**Requirement**
What you return must be the lines of the data that hold the word "option".
____ Data for analysis
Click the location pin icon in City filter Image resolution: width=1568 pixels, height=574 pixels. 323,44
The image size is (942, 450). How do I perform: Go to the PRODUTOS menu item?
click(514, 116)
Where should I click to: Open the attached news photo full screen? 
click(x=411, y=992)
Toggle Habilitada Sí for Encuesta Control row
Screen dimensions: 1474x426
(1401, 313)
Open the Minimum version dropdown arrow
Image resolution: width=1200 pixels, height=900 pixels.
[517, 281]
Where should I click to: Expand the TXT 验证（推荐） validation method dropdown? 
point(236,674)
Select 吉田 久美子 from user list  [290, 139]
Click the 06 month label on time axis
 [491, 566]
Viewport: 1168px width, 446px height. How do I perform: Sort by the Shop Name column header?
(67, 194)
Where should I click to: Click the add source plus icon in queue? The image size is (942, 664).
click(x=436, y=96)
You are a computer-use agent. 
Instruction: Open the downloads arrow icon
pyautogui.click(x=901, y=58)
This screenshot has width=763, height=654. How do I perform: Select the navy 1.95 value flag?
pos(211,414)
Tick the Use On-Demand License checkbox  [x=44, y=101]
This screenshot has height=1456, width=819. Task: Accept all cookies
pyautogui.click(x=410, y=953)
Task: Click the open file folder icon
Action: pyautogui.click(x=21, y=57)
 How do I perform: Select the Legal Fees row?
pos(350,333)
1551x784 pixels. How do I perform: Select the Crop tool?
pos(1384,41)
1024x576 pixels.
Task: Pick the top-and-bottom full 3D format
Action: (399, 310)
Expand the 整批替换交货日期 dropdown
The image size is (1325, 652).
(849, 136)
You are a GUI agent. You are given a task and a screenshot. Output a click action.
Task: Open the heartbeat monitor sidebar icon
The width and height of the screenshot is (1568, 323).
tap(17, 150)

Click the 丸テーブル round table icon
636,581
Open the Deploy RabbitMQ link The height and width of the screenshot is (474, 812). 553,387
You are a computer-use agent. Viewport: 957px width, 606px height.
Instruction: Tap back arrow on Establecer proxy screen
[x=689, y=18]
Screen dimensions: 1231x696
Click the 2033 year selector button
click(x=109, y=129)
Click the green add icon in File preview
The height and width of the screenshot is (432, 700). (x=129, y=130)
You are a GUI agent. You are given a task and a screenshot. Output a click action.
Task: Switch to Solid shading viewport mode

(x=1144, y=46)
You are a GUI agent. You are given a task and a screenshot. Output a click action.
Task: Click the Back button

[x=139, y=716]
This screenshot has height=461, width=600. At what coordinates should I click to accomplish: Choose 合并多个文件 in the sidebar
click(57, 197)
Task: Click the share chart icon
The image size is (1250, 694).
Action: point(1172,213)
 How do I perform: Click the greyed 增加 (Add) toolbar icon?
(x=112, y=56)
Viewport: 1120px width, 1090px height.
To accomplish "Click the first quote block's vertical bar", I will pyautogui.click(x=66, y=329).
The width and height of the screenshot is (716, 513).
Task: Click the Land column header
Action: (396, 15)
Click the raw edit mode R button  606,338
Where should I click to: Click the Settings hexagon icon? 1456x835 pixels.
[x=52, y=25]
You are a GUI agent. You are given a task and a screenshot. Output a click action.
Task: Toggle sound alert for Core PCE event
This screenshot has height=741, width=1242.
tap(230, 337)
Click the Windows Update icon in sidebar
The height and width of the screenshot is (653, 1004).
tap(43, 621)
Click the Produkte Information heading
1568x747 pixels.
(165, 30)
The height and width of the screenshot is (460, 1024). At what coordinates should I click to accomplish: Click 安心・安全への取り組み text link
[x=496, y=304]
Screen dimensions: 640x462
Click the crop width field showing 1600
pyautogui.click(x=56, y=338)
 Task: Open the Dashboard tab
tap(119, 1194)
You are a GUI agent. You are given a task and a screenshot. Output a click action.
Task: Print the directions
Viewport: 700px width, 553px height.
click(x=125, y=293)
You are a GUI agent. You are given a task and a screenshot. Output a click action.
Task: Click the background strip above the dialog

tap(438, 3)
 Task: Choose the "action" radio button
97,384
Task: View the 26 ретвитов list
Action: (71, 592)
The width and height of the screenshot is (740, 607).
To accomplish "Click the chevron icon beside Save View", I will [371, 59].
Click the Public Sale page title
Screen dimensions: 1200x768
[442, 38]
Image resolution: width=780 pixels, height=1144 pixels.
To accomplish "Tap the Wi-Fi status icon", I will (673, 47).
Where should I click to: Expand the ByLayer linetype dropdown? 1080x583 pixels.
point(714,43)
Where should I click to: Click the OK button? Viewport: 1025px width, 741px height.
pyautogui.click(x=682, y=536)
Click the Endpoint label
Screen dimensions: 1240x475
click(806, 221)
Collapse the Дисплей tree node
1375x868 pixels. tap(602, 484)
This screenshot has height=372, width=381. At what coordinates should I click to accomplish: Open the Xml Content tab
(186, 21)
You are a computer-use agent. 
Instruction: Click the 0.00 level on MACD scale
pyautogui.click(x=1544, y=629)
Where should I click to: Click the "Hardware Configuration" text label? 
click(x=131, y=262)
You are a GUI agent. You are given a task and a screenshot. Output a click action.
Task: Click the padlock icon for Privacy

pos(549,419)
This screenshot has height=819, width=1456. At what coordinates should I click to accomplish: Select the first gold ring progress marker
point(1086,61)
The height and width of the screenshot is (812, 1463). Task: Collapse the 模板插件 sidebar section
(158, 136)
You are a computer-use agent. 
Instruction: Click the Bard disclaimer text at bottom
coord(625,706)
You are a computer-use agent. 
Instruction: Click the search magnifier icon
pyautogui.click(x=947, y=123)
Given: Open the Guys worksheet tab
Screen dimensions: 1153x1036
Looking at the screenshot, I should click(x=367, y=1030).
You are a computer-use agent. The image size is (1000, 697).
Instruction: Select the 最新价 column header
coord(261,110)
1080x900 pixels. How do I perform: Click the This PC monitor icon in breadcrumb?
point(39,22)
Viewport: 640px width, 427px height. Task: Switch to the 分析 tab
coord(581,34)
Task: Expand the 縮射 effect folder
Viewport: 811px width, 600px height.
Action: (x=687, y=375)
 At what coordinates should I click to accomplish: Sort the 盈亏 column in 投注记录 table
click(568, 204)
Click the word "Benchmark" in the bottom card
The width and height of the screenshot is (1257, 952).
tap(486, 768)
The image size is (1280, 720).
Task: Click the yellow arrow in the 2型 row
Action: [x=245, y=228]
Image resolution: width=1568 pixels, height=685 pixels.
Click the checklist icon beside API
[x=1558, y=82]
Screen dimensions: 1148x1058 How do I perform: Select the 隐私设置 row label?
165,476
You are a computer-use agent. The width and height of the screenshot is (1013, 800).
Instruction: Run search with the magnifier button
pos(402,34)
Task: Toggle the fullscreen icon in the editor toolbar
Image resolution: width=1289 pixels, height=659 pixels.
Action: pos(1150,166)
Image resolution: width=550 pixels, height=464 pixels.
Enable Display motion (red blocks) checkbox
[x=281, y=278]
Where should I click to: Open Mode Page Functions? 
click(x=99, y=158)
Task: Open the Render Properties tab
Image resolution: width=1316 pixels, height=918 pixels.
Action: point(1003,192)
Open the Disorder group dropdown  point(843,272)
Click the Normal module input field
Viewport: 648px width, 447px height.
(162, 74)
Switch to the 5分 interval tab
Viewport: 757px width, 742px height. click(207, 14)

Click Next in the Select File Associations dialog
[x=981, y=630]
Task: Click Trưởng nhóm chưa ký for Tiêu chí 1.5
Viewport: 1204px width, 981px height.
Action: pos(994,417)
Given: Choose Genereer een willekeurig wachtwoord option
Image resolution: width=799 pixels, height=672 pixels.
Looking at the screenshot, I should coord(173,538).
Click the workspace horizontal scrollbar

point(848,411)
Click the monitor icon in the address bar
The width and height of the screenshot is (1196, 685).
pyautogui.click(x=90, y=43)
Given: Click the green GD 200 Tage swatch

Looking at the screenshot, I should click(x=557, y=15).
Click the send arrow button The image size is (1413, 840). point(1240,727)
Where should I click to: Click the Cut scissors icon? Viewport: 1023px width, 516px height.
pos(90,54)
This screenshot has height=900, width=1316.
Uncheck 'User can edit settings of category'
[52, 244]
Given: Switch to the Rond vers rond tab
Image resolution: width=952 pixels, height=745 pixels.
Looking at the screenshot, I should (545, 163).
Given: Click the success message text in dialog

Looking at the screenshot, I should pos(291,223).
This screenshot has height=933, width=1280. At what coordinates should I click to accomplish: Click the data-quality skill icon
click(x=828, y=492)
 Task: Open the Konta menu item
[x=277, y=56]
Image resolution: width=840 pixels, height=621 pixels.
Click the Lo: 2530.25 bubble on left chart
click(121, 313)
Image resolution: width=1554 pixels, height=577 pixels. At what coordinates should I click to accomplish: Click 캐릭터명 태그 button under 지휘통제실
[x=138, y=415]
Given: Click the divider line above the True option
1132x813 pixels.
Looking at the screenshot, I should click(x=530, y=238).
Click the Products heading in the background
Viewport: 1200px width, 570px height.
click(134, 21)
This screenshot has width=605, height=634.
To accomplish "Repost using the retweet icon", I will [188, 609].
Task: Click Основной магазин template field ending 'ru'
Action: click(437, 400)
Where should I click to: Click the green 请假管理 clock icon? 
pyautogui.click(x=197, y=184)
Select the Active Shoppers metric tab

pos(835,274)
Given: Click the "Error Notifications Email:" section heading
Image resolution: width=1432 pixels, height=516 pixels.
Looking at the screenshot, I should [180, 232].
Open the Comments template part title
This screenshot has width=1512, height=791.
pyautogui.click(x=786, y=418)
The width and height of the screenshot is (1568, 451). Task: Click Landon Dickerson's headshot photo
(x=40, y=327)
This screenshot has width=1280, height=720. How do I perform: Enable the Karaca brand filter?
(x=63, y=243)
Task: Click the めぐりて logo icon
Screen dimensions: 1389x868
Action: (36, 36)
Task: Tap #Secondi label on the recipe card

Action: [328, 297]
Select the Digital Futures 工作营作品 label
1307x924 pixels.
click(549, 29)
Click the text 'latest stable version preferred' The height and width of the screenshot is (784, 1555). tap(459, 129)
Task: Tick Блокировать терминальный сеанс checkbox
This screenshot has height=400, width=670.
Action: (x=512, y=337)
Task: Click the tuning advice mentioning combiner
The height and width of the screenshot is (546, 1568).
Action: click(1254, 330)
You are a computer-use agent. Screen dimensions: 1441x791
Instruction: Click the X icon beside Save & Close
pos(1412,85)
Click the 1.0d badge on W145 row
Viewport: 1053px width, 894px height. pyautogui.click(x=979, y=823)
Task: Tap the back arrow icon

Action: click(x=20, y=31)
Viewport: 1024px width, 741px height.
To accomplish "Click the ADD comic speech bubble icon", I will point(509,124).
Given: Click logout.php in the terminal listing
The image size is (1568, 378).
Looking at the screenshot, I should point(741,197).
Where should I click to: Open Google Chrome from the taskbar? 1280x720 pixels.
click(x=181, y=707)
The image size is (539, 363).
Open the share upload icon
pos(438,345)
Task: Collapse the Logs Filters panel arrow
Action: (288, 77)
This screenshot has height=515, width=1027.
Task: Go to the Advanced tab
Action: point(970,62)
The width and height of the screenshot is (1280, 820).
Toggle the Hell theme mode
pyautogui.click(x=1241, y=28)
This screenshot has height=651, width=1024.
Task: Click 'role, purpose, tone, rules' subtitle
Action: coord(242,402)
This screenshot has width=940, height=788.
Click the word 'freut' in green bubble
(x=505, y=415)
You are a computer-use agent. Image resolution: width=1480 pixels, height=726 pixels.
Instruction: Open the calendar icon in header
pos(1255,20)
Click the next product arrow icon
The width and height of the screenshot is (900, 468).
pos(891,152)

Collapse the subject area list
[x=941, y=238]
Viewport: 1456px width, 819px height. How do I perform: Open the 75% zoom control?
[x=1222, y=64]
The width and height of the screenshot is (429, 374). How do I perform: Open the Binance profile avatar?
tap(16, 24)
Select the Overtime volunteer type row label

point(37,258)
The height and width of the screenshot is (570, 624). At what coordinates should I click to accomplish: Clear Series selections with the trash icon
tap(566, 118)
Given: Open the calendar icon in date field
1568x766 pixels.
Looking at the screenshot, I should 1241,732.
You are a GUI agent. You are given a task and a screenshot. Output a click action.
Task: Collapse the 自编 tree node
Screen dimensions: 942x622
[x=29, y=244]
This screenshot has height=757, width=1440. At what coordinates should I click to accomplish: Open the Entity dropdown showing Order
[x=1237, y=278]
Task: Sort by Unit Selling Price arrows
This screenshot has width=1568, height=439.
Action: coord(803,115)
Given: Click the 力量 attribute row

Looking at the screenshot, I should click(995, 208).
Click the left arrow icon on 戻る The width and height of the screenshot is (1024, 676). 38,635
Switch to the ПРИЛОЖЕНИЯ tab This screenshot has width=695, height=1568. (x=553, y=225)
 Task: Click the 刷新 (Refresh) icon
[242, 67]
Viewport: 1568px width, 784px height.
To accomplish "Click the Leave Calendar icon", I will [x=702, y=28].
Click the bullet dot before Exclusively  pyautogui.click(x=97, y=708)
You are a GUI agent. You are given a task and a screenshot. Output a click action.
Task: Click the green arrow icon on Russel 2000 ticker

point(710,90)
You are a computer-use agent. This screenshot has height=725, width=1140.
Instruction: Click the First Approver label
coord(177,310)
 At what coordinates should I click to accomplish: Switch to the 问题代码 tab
________
**Output for this exercise**
Given: Choose Genereer een willekeurig wachtwoord option
Given: Click the divider line above the True option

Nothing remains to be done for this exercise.